Antonio Rocha Bonfim (Foto: Divulgação)
Ele: Amaro Pacífico. Ela: Mara Valente.
Ele: Pacífico e afável. Ela: Valente e beligerante.
O fato: Amaro amara Mara assim que a vira à beira-mar.
Aliteração à parte, Mara desfilava graciosa e displicente pela praia de areia alva. Alva, mesmo, embora pareça mentira, a verdade é que não havia na areia sequer vestígio de mancha de óleo.
Era fim de tarde e o coração de Amaro disparou. Mara percebeu que era observada por Amaro, sentiu um leve arrepio e sorriu. Amaro também sorriu e, pronto, nasceu o amor entre ambos. Ou melhor, o amor entre eles nascera em tempo imemorial e, aquela tarde, na praia, fora revelado para o casal.
Amaro e Mara se casaram. E escreveram poesia a quatro mãos para celebrar o amor e retratar o tempo em que eram crianças.
Ele: “Eu já fui mais que poeta, fui poesia. Chorava como chora a poesia, e corria livre e tudo podia. E sorria e brincava como sorri e brinca a poesia...”
Ela: “Eu já tive na face duas musas. Musas-brilhantes, musas-meninas – esperançosas musas. Eu já fui mais que poeta. Fui menina. E com você, voltei a ser...”
Ele e ela: “Eu já fui mais que poeta, fui poesia, e não sabia. Hoje desenho com palavras, o retrato do que fui. E com você, voltei a ser!”
Doaram-se e descobriram – como fazem as crianças – a natural leveza de viver. E encontraram a felicidade um no outro e ele sempre levava flores para a amada. Mas, um dia ela disse:
“O que importa, mesmo, é o nosso amor, não há necessidade de tantas flores.”
Ele discordou, mas calou-se. E por um tempo deixou de levar as flores.

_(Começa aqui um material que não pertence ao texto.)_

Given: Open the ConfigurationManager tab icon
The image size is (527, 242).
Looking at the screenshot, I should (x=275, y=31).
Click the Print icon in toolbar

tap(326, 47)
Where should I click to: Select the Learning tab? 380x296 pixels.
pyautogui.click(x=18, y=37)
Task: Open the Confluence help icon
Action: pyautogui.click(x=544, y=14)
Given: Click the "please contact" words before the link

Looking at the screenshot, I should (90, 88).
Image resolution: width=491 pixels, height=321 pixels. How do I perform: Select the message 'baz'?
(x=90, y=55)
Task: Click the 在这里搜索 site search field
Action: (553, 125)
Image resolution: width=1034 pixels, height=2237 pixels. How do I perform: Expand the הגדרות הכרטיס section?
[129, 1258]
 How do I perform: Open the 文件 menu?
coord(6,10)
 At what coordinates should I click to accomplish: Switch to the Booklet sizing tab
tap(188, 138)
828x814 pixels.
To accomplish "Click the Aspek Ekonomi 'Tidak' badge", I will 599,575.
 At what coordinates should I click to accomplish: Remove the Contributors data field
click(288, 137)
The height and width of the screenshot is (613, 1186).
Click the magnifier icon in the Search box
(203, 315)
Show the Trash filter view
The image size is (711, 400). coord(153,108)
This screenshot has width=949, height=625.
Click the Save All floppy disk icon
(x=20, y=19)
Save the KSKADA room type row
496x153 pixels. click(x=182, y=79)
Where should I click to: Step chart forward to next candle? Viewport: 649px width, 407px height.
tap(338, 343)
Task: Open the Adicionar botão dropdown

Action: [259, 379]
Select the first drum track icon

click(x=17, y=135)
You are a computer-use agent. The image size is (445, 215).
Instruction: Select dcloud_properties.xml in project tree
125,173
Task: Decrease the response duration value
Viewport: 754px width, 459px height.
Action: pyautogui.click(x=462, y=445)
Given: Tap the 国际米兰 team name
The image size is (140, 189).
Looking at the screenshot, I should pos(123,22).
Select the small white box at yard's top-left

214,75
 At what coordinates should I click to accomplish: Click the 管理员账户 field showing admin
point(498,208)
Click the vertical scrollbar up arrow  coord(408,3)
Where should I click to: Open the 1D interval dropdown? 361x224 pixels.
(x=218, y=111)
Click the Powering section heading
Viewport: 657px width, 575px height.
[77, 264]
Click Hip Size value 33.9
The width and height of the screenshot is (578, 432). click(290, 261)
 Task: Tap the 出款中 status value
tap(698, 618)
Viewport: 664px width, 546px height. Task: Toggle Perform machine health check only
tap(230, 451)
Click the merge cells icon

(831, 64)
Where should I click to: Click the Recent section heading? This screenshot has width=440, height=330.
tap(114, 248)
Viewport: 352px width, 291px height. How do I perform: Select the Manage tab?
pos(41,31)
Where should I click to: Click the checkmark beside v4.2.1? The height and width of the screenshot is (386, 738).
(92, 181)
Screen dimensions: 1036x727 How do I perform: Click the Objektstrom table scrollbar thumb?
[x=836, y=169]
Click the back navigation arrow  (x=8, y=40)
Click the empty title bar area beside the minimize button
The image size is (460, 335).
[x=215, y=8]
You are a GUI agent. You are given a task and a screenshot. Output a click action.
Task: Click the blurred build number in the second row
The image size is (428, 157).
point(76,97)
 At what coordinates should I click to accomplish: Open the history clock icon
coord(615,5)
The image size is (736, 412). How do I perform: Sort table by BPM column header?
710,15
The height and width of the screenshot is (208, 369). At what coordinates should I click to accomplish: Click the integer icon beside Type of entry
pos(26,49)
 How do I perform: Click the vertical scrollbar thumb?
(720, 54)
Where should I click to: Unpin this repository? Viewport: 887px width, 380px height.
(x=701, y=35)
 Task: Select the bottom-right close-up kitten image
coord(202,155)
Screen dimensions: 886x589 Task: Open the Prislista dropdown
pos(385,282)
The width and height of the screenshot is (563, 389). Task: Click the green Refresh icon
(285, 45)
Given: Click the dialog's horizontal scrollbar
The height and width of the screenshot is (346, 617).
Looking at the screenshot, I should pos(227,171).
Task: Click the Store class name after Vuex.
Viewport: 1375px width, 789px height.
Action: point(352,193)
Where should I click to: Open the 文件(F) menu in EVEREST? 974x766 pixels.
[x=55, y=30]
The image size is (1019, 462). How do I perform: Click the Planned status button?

Comiam pipoca diante da TV quando ele disse:
“Você ilumina minha vida.”
“Isso não é letra de música antiga?!”, ela indagou, “You light up my life ou coisa assim, Debby Boone?”
“Mas eu nem conheço a música em questão”, defendeu-se ele, “você ilumina minha vida, mesmo, além do mais, o que diz respeito ao amor, seja a letra de uma canção, uma carícia ou qualquer outra forma manifestada pela via do verdadeiro sentimento jamais fica antigo; o amor não é antigo nem moderno, ele simplesmente é.”
Tempos depois, ele surgiu novamente com um buquê de rosas. Entregou as flores a ela e disse: “eu te amo.”
“O que foi que você andou aprontando?”
“O quê?!”
“Não tente me confundir nem ganhar tempo, estou falando das rosas, isso é típico de quem tem culpa pesando na consciência.”
“Mas que absurdo! O buquê é apenas uma demonstração de carinho e amor.”
Na semana seguinte, ele entregou a ela uma caixinha com delicados doces.
“Você quer que eu engorde!”, ela exclamou, “qual é o plano agora?”
“Não há plano, fique sossegada, não trarei mais flores nem doces nem nada.”
Então ela começou a atrasar o relógio de parede e acusar Amaro de chegar atrasado e criar motivo para brigar. E começou a acusá-lo de ausência de gestos carinhosos, como presenteá-la com flores ou chocolate.
E o amor de Amaro e Mara continua a brilhar – quente e perene -, como o sol de fim de tarde que aqueceu seus corações e uniu suas almas, à beira-mar.